[Data entries]
※ ※ ※

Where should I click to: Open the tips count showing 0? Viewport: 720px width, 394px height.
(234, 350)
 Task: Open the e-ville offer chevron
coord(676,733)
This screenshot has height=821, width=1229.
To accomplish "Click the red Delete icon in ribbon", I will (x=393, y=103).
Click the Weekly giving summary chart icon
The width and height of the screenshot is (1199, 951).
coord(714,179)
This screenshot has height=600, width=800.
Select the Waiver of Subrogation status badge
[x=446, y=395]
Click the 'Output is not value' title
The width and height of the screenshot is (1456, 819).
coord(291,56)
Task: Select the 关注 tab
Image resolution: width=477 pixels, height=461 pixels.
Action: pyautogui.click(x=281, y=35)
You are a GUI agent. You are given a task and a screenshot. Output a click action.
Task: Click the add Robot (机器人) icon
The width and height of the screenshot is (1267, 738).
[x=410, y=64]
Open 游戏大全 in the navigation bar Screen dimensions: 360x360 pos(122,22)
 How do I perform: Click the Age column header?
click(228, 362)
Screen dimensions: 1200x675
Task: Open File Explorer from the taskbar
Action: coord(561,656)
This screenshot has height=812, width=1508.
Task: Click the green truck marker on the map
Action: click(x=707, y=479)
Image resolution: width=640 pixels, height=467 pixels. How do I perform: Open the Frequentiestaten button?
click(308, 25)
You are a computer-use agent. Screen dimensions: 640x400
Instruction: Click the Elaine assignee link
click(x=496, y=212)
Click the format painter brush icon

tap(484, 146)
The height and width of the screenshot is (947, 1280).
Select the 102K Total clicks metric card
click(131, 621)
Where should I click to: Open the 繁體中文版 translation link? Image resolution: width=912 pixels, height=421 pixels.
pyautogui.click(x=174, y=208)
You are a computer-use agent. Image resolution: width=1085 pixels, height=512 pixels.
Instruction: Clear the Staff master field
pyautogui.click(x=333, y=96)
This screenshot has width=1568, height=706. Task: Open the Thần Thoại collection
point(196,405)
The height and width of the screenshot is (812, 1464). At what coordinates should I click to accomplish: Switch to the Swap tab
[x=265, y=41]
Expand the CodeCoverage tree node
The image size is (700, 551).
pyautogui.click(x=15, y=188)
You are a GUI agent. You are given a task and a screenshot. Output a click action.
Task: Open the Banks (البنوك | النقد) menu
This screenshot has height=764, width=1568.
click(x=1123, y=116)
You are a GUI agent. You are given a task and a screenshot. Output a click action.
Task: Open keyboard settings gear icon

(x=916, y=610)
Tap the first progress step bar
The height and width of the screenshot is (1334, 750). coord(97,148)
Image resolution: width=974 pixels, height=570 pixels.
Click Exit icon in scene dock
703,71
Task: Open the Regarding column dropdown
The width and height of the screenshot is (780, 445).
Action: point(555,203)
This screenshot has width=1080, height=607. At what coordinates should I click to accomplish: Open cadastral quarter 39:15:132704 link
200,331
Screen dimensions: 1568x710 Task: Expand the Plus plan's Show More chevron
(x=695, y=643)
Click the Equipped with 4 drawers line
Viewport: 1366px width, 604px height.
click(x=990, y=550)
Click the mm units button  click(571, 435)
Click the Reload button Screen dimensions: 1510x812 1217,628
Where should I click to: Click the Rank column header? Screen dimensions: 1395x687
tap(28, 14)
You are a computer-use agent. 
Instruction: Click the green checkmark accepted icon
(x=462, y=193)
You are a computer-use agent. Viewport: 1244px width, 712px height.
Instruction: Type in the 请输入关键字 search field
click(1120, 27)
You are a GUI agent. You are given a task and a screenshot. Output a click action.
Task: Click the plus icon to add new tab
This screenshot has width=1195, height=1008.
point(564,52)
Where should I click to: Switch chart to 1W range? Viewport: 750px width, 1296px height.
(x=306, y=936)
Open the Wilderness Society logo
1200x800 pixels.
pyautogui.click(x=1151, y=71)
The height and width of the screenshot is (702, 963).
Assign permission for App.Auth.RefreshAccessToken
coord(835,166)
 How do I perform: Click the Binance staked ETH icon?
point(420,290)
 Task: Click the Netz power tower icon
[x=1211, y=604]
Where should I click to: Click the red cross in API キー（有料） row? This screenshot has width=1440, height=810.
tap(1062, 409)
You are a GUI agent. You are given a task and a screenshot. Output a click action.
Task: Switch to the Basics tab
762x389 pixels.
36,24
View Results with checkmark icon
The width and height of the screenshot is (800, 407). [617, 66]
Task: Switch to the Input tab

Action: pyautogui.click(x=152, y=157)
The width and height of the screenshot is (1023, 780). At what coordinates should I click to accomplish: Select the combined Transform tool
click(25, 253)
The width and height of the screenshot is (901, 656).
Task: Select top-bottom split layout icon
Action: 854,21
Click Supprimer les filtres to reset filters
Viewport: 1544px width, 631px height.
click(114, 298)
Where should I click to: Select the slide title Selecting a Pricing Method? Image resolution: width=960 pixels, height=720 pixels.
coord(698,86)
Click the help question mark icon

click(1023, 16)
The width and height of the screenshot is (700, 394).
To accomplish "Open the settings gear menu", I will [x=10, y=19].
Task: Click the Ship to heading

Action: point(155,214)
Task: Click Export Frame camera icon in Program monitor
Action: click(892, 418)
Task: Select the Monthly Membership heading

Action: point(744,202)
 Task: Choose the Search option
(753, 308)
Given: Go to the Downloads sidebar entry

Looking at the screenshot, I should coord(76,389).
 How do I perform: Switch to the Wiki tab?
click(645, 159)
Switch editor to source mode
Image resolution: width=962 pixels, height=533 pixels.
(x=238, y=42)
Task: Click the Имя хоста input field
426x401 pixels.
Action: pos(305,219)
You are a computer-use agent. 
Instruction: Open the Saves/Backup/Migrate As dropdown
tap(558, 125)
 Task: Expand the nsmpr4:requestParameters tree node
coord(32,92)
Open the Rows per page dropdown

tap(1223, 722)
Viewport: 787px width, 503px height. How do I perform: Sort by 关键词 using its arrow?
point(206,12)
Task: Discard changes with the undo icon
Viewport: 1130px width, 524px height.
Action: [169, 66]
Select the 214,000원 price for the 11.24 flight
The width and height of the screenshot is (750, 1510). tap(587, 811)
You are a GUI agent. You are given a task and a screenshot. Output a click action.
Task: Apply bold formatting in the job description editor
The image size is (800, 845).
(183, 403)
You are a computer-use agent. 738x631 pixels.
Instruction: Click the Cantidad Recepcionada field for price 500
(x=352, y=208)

※ ※ ※

● Task:
Where the string "computer" appears in a line of the entries above, return that line.

● Response to this task:
You are a computer-use agent. Screen dimensions: 640x400
You are a computer-use agent. Image resolution: width=1085 pixels, height=512 pixels.
You are a computer-use agent. 
You are a computer-use agent. Viewport: 1244px width, 712px height.
You are a computer-use agent. 
You are a computer-use agent. 738x631 pixels.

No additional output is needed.